▶ [Exercise materials]:

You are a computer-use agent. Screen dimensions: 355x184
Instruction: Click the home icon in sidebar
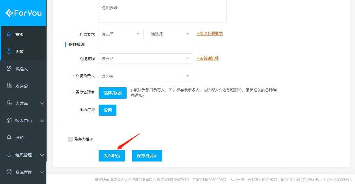9,34
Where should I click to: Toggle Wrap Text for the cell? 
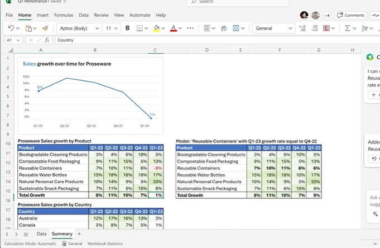pos(223,28)
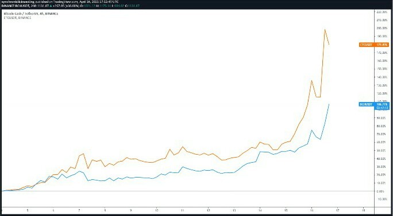
Task: Click the countdown timer under BCHUSDT tag
Action: point(382,108)
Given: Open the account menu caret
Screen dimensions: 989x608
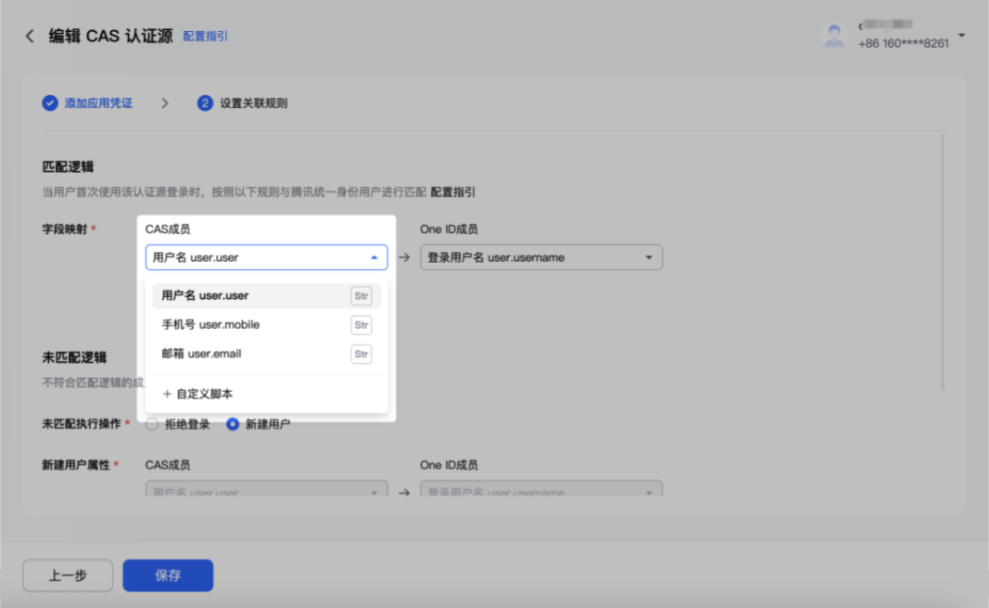Looking at the screenshot, I should tap(962, 36).
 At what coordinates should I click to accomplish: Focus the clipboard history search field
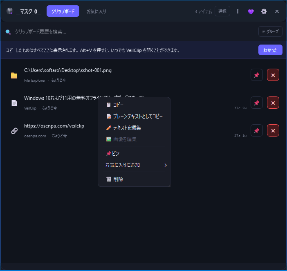123,31
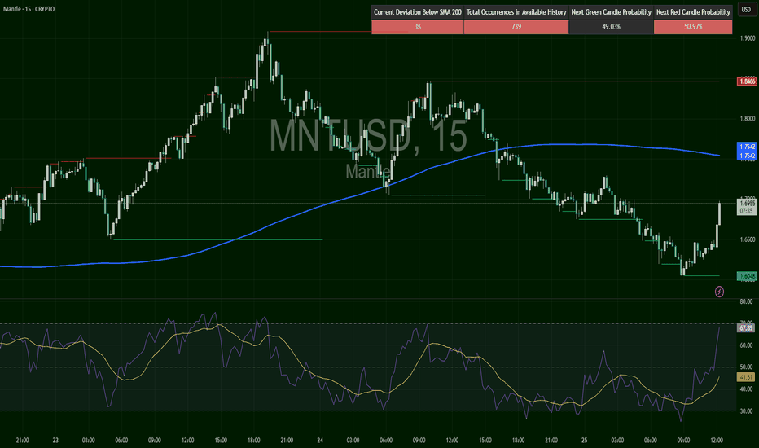Viewport: 759px width, 448px height.
Task: Click the 739 occurrences value cell
Action: pos(516,27)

▶ [Task to carry out]:
Produce a verbatim transcription of every line in the listing, images omitted.

▶ [Answer below]:
You are a computer-use agent. Screen dimensions: 355x184
Instruction: Click the home icon in sidebar
9,34
Where should I click to: Toggle Wrap Text for the cell? 
pos(223,28)
Task: Click the countdown timer under BCHUSDT tag
Action: point(382,108)
Given: Open the account menu caret
Screen dimensions: 989x608
Looking at the screenshot, I should tap(962, 36).
 At what coordinates should I click to accomplish: Focus the clipboard history search field
123,31
Viewport: 759px width, 448px height.
Task: Click the 739 occurrences value cell
Action: pos(516,27)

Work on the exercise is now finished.